Super typhoon hits Philippines
Super Typhoon Mangkhut smashed through the Philippines yesterday, as the biggest storm to hit the region this year claimed the lives of its first victims and forced tens of thousands to flee their homes.
Roughly four million people -- a quarter of whom live on a few dollars a day -- were in the path of destruction that the storm slashed through the northern tip of Luzon island, leaving at least eight dead.
"As we go forward, this number will go higher," Ricardo Jalad, head of the national civil defence office, told reporters, referring to the death toll.
In US, Tropical Storm Florence trudged inland yesterday, flooding rivers and towns, toppling trees and cutting power to nearly a million homes and businesses as it dumped huge amounts of rain on North and South Carolina, where five people have died.

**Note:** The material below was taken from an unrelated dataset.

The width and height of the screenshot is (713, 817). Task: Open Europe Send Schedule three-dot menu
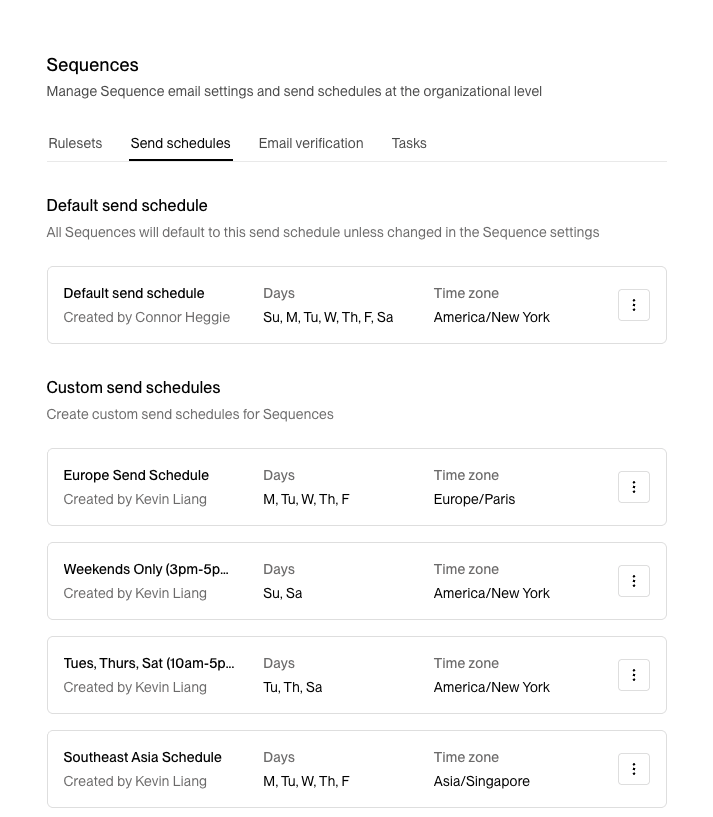634,487
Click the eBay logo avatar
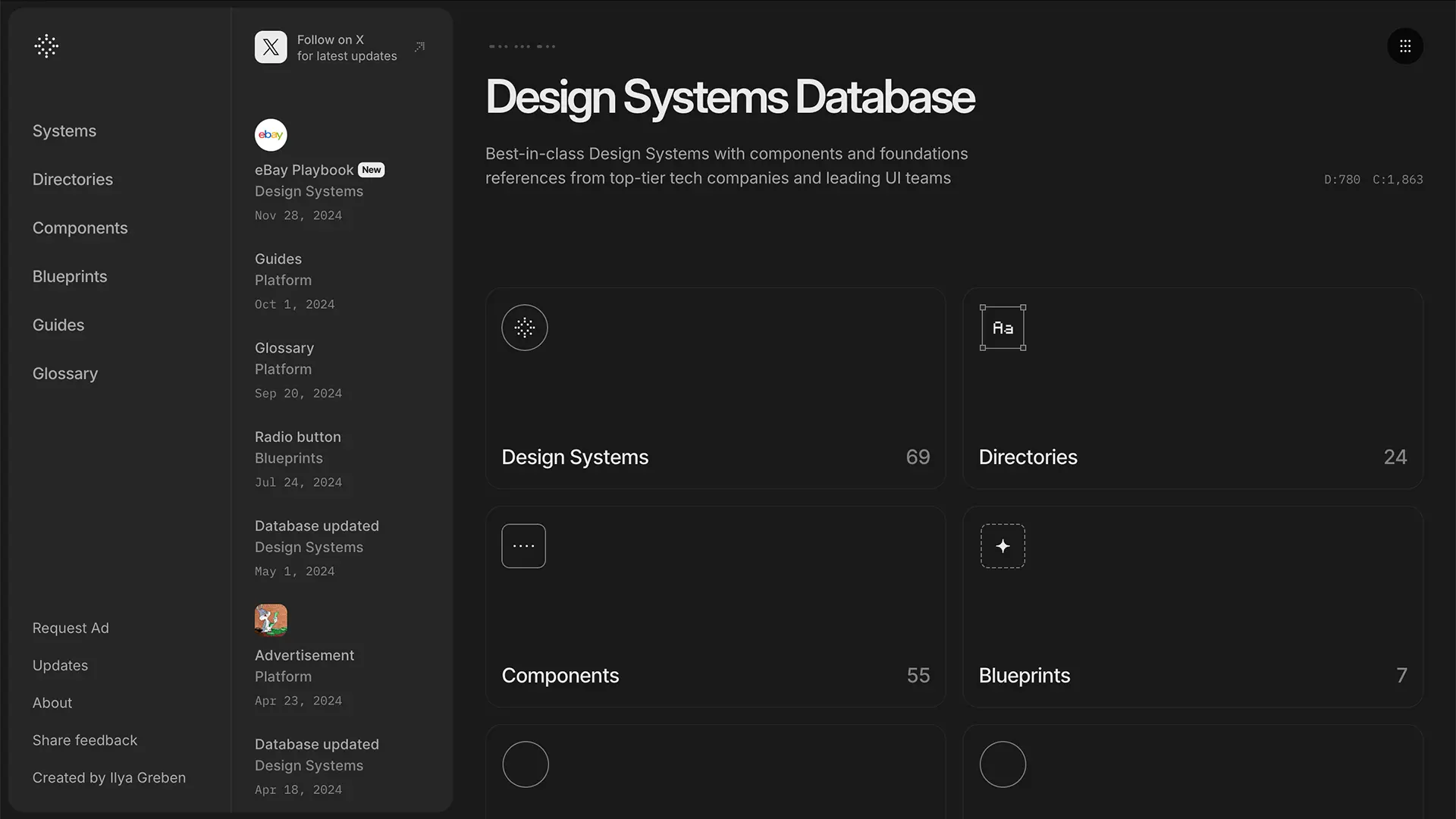The width and height of the screenshot is (1456, 819). point(271,135)
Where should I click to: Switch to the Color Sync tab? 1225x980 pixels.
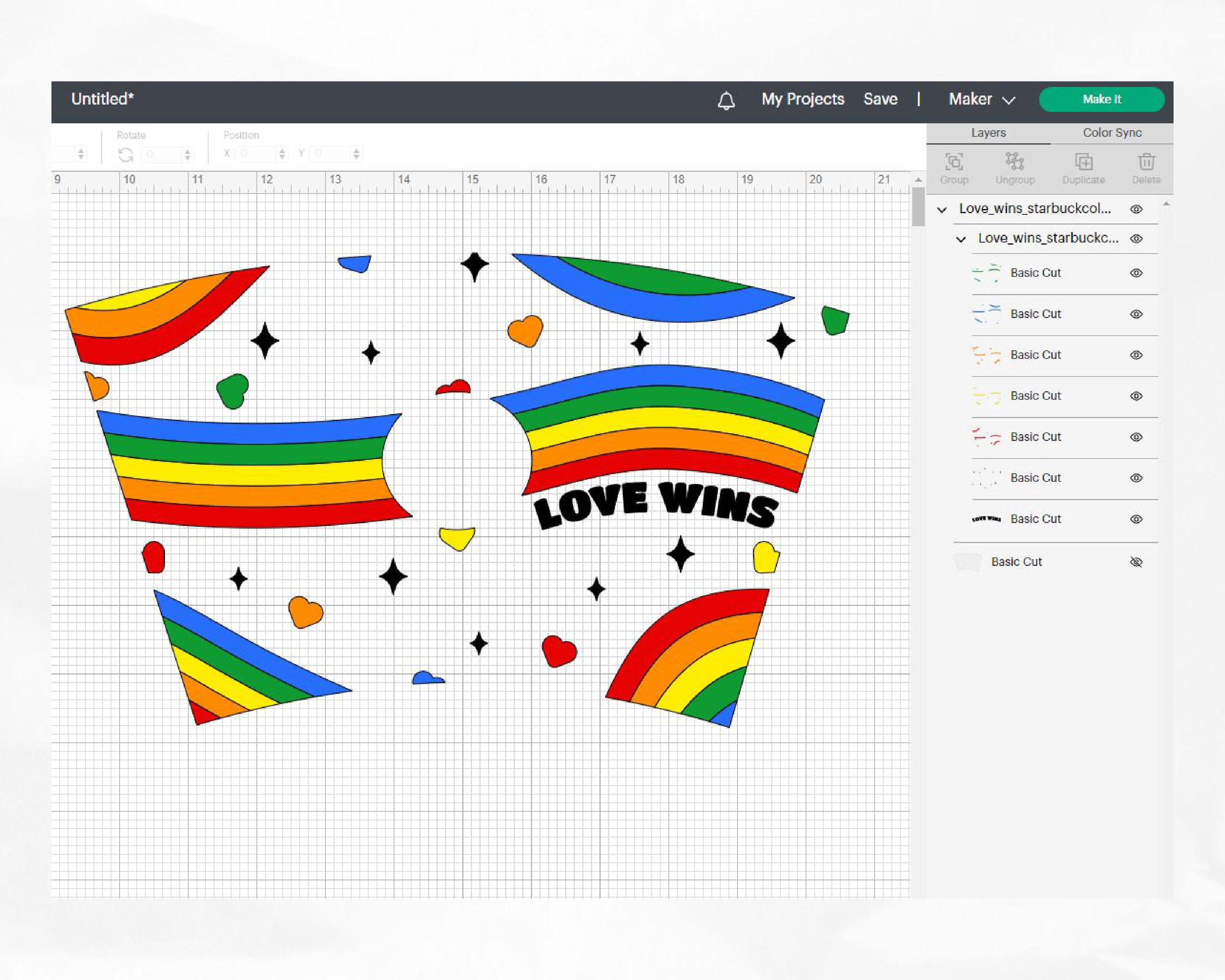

As Mangkhut left the Southeast Asian archipelago and barrelled towards densely populated Hong Kong and southern China, Philippine authorities began sending search teams to remote areas hit by communication and power outages.
The extent of the storm's destruction was only beginning to be known, with reports of dozens of rain-soaked hillsides collapsing, torrents of out-of-control floodwaters and people being rescued from inundated homes.
More than 105,000 people fled their homes in the largely rural agricultural region, which is one of the nation's top producers of corn and rice.
Mangkhut was packing sustained winds of 160 kilometres (105 miles) per hour and gusts of up to 195 km per hour as it hurtled across the sea towards China's heavily populated southern coast.
An average of 20 typhoons and storms lash the Philippines each year, killing hundreds of people and leaving millions in near-perpetual poverty.
The dead were six people killed in landslides, a girl who drowned and a security guard crushed by a falling wall. In addition to the eight killed in the Philippines, a woman was swept out to sea in Taiwan.
The country's deadliest storm on record is Super Typhoon Haiyan, which left more than 7,350 people dead or missing across the central Philippines in November 2013.
Philippine government forecaster Ariel Rojas said even though the storm had passed the Philippines, it would continue to bring heavy rain in the country possibly causing more floods and landslides until Monday.
The Hong Kong government said Mangkhut will pose "a severe threat to the region", with many residents in the city and neighbouring Macau stocking up on food and supplies.
Florence diminished from hurricane strength as it came ashore on Friday, but forecasters said the 350-mile-wide storm's (560 km) slow progress across the two states could leave much of the region under water in the coming days.
The National Hurricane Center said the storm would dump as much as 30 to 40 inches (76-102 cm) of rain on the southeastern coast of North Carolina and part of northeastern South Carolina, as well as up to 10 inches (25 cm) in southwestern Virginia.
At 8:00am EDT (1200 GMT), the hurricane center said Florence had maximum sustained winds near 50 miles per hour (80 km per hour) and continued to produce catastrophic flooding in the Carolinas. It said it was located about 35 miles (55 km) west of Myrtle Beach, South Carolina, and forecasters predicted a slow westward march.
About 10 million people could be affected by the storm.